Monday, August 15, 2011
The Left-Right Paradigm
Rush Limbaugh, Glenn Beck, Sean Hannity, Neal Boortz and seemingly nearly everyone else is pushing Rick Perry as the Republican candidate for the 2012 election. Here is a 2010 video by Alex Jones, explaining why he is not part of the paradigm those commentators belong to.
Although he doesn't mention it in this video, Alex Jones has been warning us for four years (since before the 2008 Presidential campaign) that Rick Perry is being groomed to run in the 2012 election. In May, 2011 Perry made a big show of telling everyone who would listen that he was not going to run for President. Alex Jones, who lives in Austin, Texas, has been telling us two things: that Perry is going to run, and that he would be a terrible choice. He has been proven correct on the first point. I think he's right on the second, too.
Obama beat McCain and Palin in 2008, in spite of Republican fears of Obama's agenda. Do the Republicans really believe that running another typical, mainstream Bush clone is the answer? Isn't it finally time to give Ron Paul a chance? The Republicans claim Ron Paul isn't electable. They are wrong, for a simple reason: If Ron Paul is on the general ballot, most if not all Republicans will vote for him regardless of what they think of him; as a vote against a second Obama term if nothing else. But a lot of other people will also vote for him, who would not vote for a Rick Perry or a Mitt Romney if you held a gun to their heads. For example, the Libertarian Party and the Constitution Party would get practically no votes, because nearly every one of their members would vote for Ron Paul.

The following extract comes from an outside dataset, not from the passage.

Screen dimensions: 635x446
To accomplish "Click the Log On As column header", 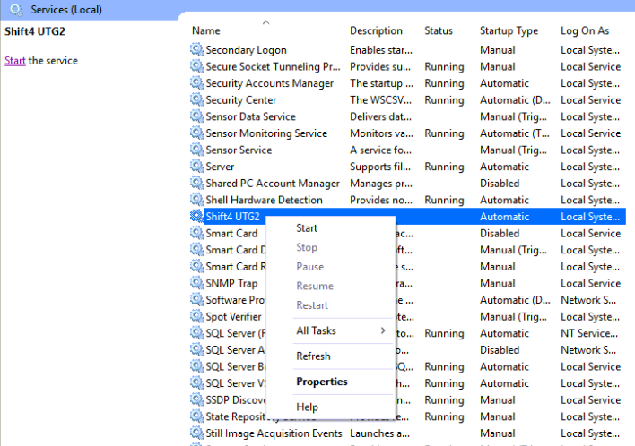I will 585,30.
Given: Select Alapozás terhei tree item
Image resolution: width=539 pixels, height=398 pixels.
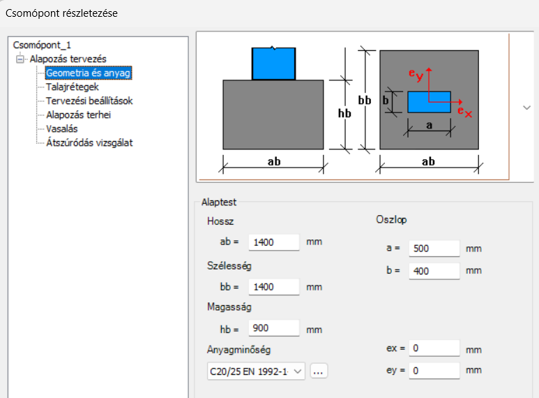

In fact, if Paul is on the ballot, I would not be surprised if the Libertarian and Constitution Parties did not even field a candidate, and instead endorsed Ron Paul. Furthermore, if Ron Paul is on the general ballot, a lot of Democrats would even support him.
For those reasons, I really don't think Obama would have a chance against Ron Paul. On the other hand, if the Republicans field another of their typical candidates, it is going to be another close race.
Here's another thing to consider: Ron Paul is quitting his post in Congress to concentrate on his Presidential campaign. He has also announced that he is changing his tactics this time around. Translated: he is going all-in. The Republicans who believe a vote for Paul is a wasted vote should think about that for a moment. Here is my prediction: if Ron Paul does not win the Republican nomination, he will do things a bit differently this time and run under one of the third parties. Don't you Republicans think you might just lose some votes if that happens?
Look at it this way, Republican voters: voting for Ron Paul in your state's primary cannot possibly cause your party to lose the general election. If you vote for him and he doesn't win, whoever does win will be the strongest Republican candidate available, and you haven't lost anything.